Second, some military experts argue that the firebombing of Japanese cities from late 1944 had been far more destructive than the use of a nuclear weapon. Firebombing killed lakhs of Japanese armymen and civilians, an effect not nearly achieved by the nuclear bomb. As fires spread through cities, death and destruction multiplied.

There is a conspiracy theory that the Japanese themselves were engaged in exploring the possibility of a nuclear weapon. This theory has been discredited though, not least because the Japanese nuclear programme was in its infancy when the US already possessed plutonium and uranium bombs.

The ethical concerns of using a nuclear device can never be missed. Pacifists have argued that the use of a weapon of mass destruction was bound to kill innocent civilians in huge numbers, and it did. The fact that Hiroshima was an army base was not sufficient excuse for the use of such a powerful weapon. Moreover, the effects of the atomic bombings lasted decades, even generations. Japanese citizens even today continue to suffer from the radioactive effects of the bomb. 

There is a theory that the US used Hiroshima and Nagasaki as testing grounds for the new weapon. It is horrifying to think that millions of non-combatants were used as guinea pigs for a cruel Allied experiment. Interestingly, the Allies kept Hiroshima, Nagasaki, Kyoto and some other Japanese cities untouched by conventional bombing in the autumn and winter of 1944-45. It is alleged that some cities including Hiroshima, Nagasaki, Kyoto and Tokyo had already been designated as test cases for the subsequent use of the nuclear weapon.

Some have argued that the US action constituted state terrorism, and even genocide. The use of the N-bomb would have been completely incompatible with modern standards of war, and international laws governing war. During World War II, laws against massacre of civilians through land and sea attacks existed, but there were very few injunctions against an aerial strike on non combatants.

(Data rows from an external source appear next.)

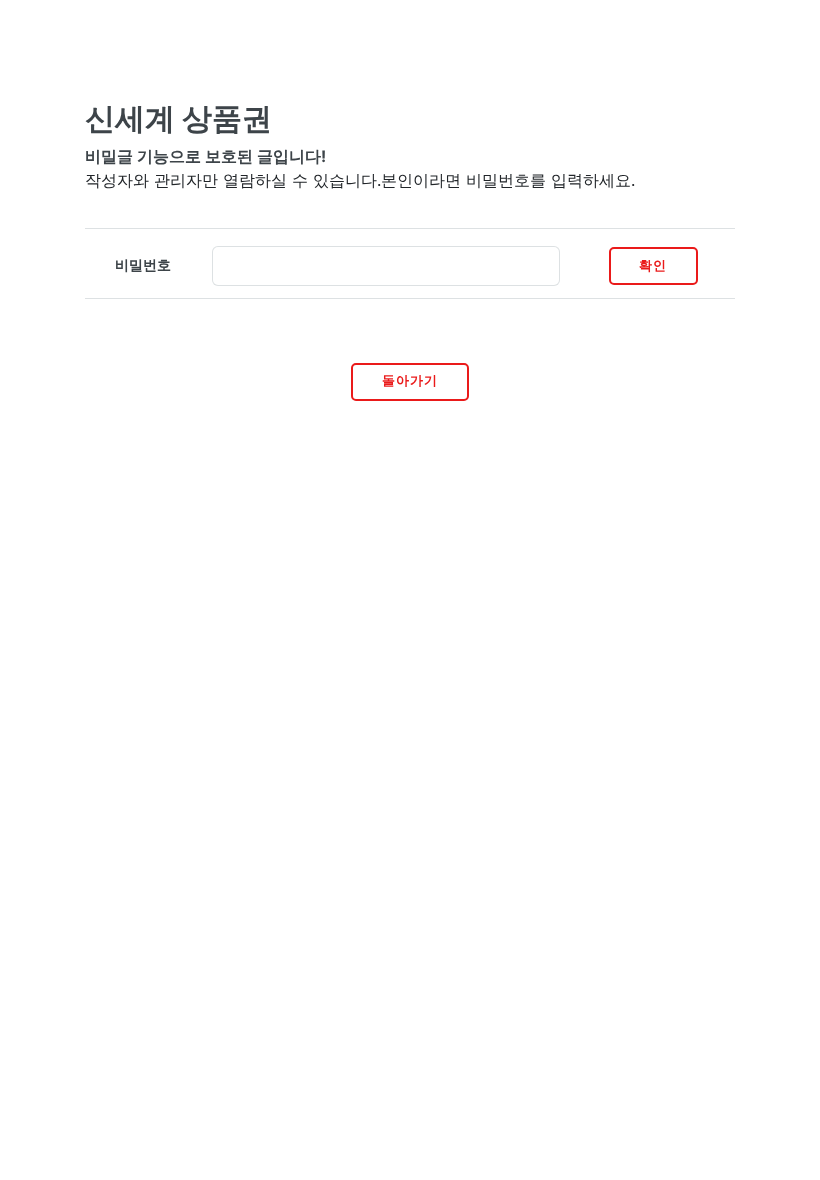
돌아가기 (410, 380)
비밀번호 (143, 264)
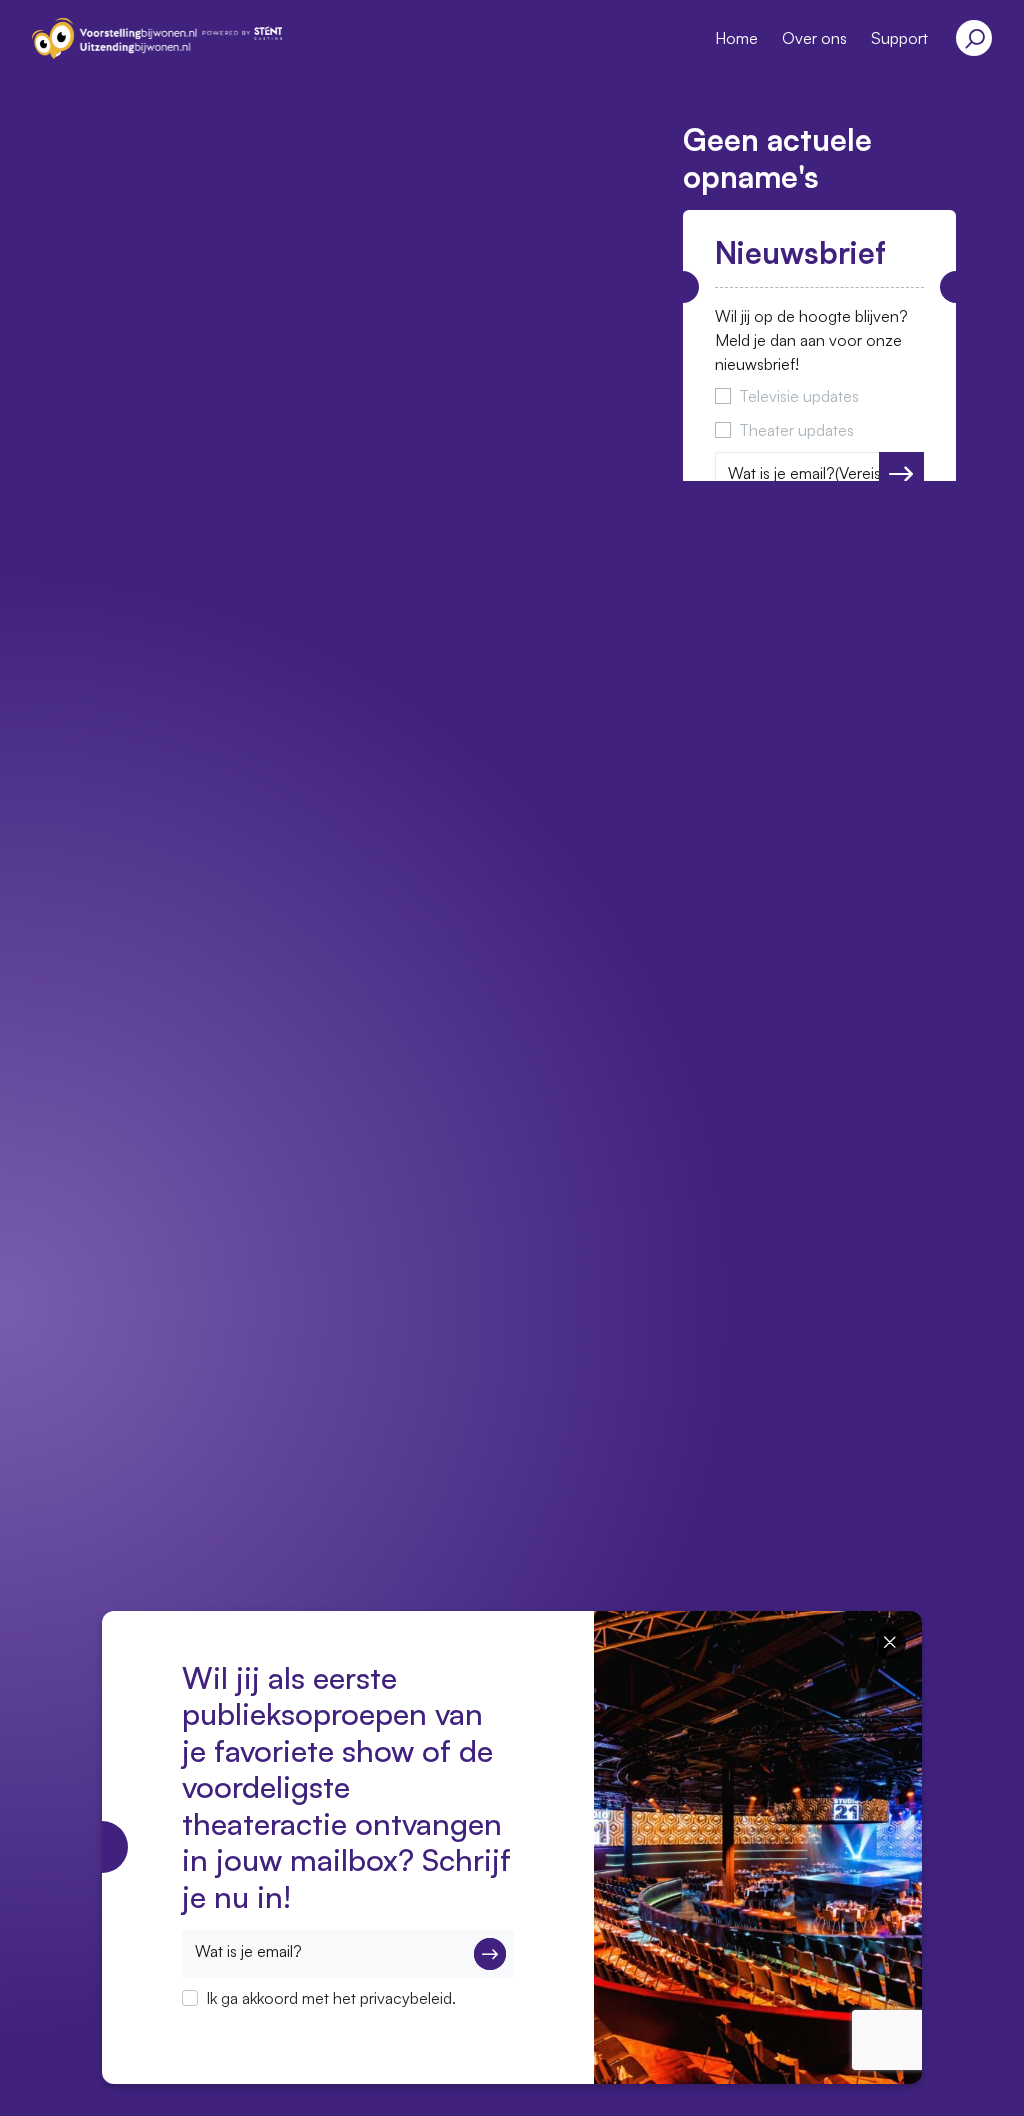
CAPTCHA (219, 2024)
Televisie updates (799, 396)
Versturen (901, 474)
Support (899, 38)
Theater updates (796, 430)
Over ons (814, 38)
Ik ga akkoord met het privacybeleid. (331, 1998)
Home (736, 38)
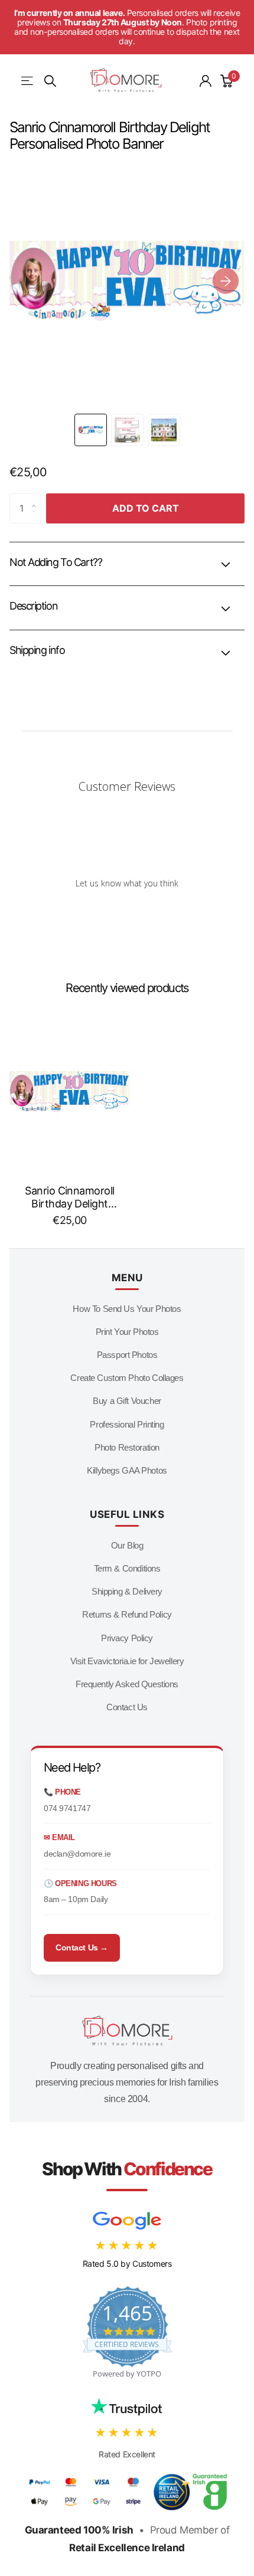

The use of the nuclear weapon did not surprise the Soviet Union, but it did spur them into action. By 1949, Soviet scientists had developed the country's first nuclear bomb. What followed was a nuclear arms race during the Cold War. Additionally, the nuclear secret was exported to other countries, prominently by rogue scientists such as AQ Khan. Eventually, North Korea, Israel and even South Africa at one point claimed to have nuclear weapons. India and Pakistan became nuclear weapons states by 1998, thus militarising the subcontinent.

The present nuclear warheads are capable of far greater and more lasting destruction than the first two atomic bombs could ever achieve. The prospect of global destruction is very real in the present age. The very fact that nuclear weapons have never been used after 1945 reveals how horrific and total their consequences are. Nevertheless, these weapons continue to exist and the world is now constantly engaged in preventing both proliferation and the passage of nuclear secrets into the hands of global terrorists.